Insertion of a C in the exon 28 of integrin αIIb gene leading to a frameshift mutation is responsible for Glanzmann thrombasthenia in a Japanese case

Summary.  Background: Glanzmann thrombasthenia (GT) is a hereditary bleeding disorder caused by a qualitative or quantitative defect in the integrin αIIbβ3. Objective: Our objective is to identify the gene mutation that resulted in GT. Patients and methods: The patient was a 66‐year‐old male with a history of frequent bleeding. The expression levels of the integrin proteins in the platelets were determined by flow cytometry and Western blot analysis. The sequences of genomic DNA and mRNA encoding for αIIb and β3 were analyzed by the dye‐terminator cycle sequencing method. For transfection experiments, expression vectors encoding for wild‐type αIIb, mutated αIIb, β3, green fluorescent protein (GFP) fusion wild‐type αIIb, GFP fusion mutated αIIb and DsRed fusion β3 were constructed.

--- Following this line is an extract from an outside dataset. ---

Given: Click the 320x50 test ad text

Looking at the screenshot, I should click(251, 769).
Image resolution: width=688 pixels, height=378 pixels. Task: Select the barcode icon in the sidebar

These vectors were transfected to COS‐7 cells, and the expression levels were determined. Results: The αIIb protein was remarkably reduced in the patient's platelets, and gene analysis showed that the patient possessed compound heterozygous mutations in the αIIb gene. One was a C → G substitution at the splice acceptor site (− 3) of exon 26 ( C AG → G AG) and the other was the insertion of an additional C at the region including six C bases between 2911 and 2916 in exon 28 (InsC). Transfection experiments using COS‐7 cells showed that αIIb containing InsC had expressed and formed a complex with β3, but had not been transported to the Golgi apparatus. Conclusions: In the present study the novel mutation InsC, leading to a frameshift that affects the transmembrane domain and the cytoplasmic tail, was found to be responsible for GT.